No, you won’t be able to buy a quantum computer from the corner store any time soon. You won’t need to, either, because most of us aren’t faced with complex mathematical problems, such as discovering new materials, creating new medicines, or making weather forecasts.
Quantum computers work on a very different principle from conventional computers. Whereas an ordinary computer uses transistors that are either off or on (0 or 1), a quantum computer works with qubits. These don’t just have to be a 0 or 1, but can also take on all of their combinations (such as 60 percent 0 and 40 percent 1). Features such as this make a quantum computer far more powerful than the computers that we know today.
In the future, for example, we will use quantum computers to produce better wind turbines. At the moment, the rotor of a wind turbine consists of copper, but its weight makes the turbine head very heavy, meaning that the blades cannot be too long. If we – with the help of quantum computers – can find a new, super-conductive material to use for wind turbines, that would be a major breakthrough. Discovering new medical drugs should also become faster and better using quantum computers.
Right now, scientists are trying to conduct this type of research using supercomputers in which hundreds of thousands of conventional processors work in parallel. One of their disadvantages is that they consume a huge amount of energy. Clearly, then, it is important for our planet that we find an alternative – which could be the quantum computer.

**GIVEN ENTRIES:**
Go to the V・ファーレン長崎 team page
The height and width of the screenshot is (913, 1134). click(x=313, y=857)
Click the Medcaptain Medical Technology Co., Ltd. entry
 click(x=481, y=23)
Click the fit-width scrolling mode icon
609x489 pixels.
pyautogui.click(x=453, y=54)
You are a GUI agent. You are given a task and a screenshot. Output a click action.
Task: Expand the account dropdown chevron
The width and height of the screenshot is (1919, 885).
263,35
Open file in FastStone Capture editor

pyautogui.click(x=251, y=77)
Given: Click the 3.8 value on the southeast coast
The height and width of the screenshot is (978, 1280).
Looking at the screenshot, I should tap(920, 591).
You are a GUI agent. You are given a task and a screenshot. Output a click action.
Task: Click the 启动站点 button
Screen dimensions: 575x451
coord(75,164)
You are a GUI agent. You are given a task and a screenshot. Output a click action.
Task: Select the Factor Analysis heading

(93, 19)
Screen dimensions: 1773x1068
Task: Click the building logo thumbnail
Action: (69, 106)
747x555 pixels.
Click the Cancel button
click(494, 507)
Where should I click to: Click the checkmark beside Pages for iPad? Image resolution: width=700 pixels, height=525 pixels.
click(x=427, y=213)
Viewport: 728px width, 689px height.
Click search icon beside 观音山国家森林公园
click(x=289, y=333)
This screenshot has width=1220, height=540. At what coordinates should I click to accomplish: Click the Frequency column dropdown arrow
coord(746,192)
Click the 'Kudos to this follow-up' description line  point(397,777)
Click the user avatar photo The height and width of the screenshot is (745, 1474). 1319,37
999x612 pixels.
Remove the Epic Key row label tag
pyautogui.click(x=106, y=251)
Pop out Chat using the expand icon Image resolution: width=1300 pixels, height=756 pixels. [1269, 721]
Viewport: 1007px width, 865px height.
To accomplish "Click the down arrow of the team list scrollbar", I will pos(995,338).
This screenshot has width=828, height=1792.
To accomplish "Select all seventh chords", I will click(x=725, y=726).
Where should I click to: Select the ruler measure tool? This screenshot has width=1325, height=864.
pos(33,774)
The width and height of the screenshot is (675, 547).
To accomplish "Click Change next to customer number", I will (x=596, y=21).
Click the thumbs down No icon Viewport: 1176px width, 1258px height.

**AIM OF THE TASK:** Please copy the stretch of the quantum computer text from "In the future, for" through "the quantum computer." word for word.

**REPLY:**
In the future, for example, we will use quantum computers to produce better wind turbines. At the moment, the rotor of a wind turbine consists of copper, but its weight makes the turbine head very heavy, meaning that the blades cannot be too long. If we – with the help of quantum computers – can find a new, super-conductive material to use for wind turbines, that would be a major breakthrough. Discovering new medical drugs should also become faster and better using quantum computers.
Right now, scientists are trying to conduct this type of research using supercomputers in which hundreds of thousands of conventional processors work in parallel. One of their disadvantages is that they consume a huge amount of energy. Clearly, then, it is important for our planet that we find an alternative – which could be the quantum computer.